0

I have few questions regarding preg_match in php.

if(preg_match('#[^0-9 -&()+@._A-Za-z]#', $input)){
    $errors .= 'Sorry, username can\'t contain those characters.<br>';
}

This is my preg_match. I am kinda new to these codes. I have red that its better to use # on the end and beginning than / for unknown reason xD Anyone knows what is up with that?

My main problem is that this preg_match actually let strings with % (percent signs) through and it shouldn't. Why? and how to stop that?

Another question is this preg_match code good? It works fine (except % part) but can it fail?

Thank you :)

chris85
  • 23,846
  • 7
  • 34
  • 51
Morsus
  • 107
  • 1
  • 16
  • The `#` instead of `/` is because `/` is used in URLs and will need to be escaped in every instance. I prefer `~` because it is rarely used in data I'm parsing. Also these are referred to as delimiters, http://php.net/manual/en/regexp.reference.delimiters.php – chris85 Jul 27 '15 at 20:56
  • What is that even for? I mean first and last character (#,~,/)? – Morsus Jul 27 '15 at 20:58
  • They are delimiters they tell the regex engine where the expression starts and ends. `When using the PCRE functions, it is required that the pattern is enclosed by delimiters` See that link at the end of my first comment. – chris85 Jul 27 '15 at 21:01
  • So in my case it does not even matter witch ones I use? – Morsus Jul 27 '15 at 21:15
  • Not currently, if you were to add `#` to the list of characters not allowed though you would need to escape it `\#` or change the delimiters to an unused character. – chris85 Jul 27 '15 at 21:16

1 Answers1

5

this preg_match actually let strings with "%" (percent signs) through and it shouldn't. Why?
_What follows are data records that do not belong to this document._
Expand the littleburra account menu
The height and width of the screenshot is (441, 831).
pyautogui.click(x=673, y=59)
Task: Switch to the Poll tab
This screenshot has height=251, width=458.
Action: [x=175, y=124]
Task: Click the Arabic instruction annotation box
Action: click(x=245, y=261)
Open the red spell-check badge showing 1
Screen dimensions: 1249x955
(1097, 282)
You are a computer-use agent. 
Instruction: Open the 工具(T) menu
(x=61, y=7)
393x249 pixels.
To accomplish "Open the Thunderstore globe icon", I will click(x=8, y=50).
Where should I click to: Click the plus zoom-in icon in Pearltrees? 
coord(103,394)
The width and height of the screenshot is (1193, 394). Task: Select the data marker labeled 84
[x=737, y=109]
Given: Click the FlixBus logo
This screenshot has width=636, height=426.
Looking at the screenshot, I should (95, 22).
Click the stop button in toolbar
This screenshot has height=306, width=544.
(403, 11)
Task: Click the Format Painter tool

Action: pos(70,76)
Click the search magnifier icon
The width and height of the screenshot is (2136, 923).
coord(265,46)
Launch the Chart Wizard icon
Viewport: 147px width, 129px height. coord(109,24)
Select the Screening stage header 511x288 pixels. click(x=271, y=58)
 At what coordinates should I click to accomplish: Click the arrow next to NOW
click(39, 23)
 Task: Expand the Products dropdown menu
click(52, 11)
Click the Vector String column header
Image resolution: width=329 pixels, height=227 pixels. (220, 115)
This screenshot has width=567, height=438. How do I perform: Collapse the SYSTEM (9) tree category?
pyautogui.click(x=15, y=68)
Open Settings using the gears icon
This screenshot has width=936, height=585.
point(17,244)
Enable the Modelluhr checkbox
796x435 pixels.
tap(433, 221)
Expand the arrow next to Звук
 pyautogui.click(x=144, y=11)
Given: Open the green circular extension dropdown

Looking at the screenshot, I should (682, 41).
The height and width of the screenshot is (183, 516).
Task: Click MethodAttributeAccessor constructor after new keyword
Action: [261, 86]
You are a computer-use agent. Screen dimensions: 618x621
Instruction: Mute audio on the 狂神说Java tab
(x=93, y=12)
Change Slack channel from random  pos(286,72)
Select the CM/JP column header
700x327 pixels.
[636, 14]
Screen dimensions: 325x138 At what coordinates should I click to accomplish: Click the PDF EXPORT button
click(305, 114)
That is due to unescaped hyphen in the middle of your regex:

'#[^0-9 -&()+@._A-Za-z]#'
--------^

- is acting as range from space (32) to & (38) thus matching anything in between including % ( 37).

It should be used as:

'#[^-0-9 &()+@._A-Za-z]#'

Or

'#[^-\w &()+@.]#'

However without anchors this character class will match only one character. You should use:

'#^[^-\w &()+@.]+$#'
anubhava
  • 761,203
  • 64
  • 569
  • 643